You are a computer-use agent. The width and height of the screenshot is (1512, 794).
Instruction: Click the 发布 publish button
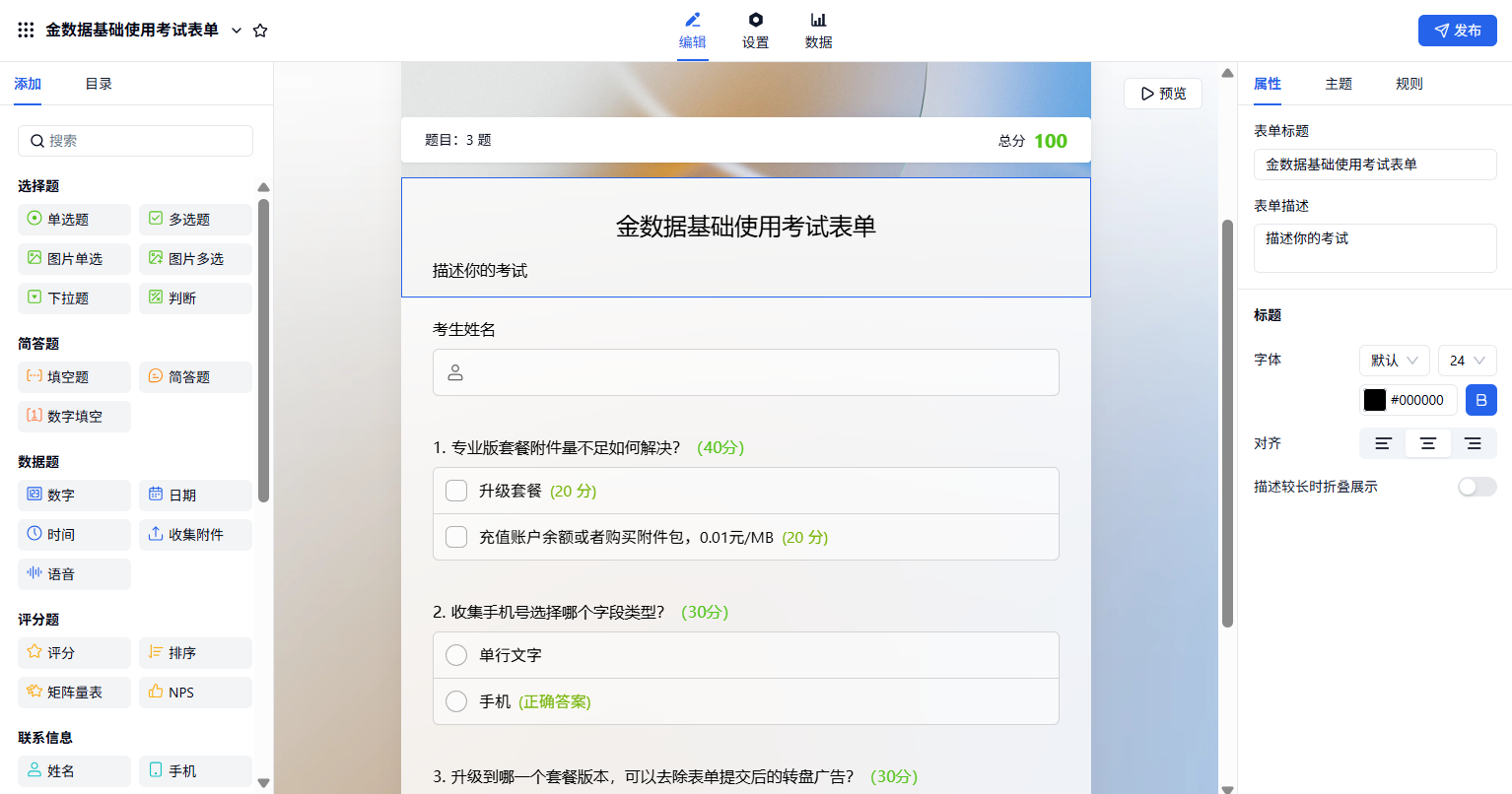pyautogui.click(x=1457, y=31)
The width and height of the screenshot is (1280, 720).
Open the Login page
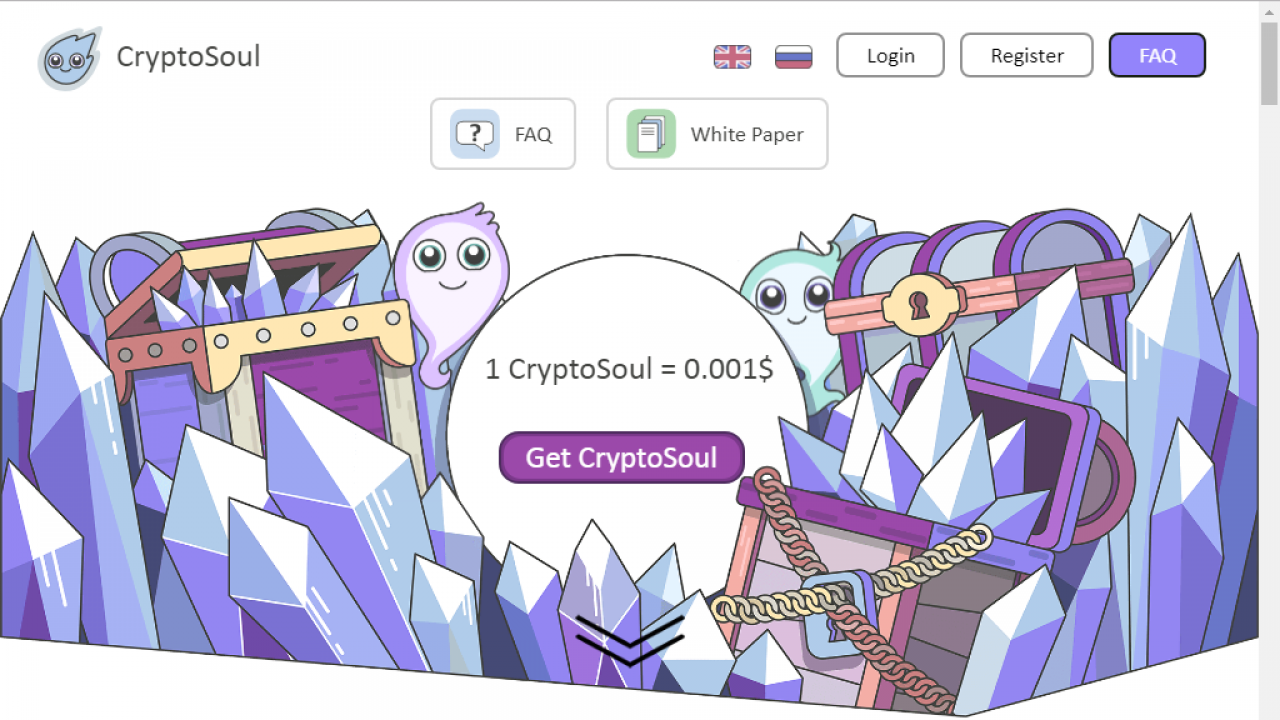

● **ISTRUZIONI ESERCIZIO**: Individua nel materiale ogni riga che contiene la stringa "screenshot" e ricopiala per intero, distinguendo tra maiuscole e minuscole.

● **SOLUZIONE**:
You are a computer-use agent. The width and height of the screenshot is (1512, 794).
The width and height of the screenshot is (1280, 720).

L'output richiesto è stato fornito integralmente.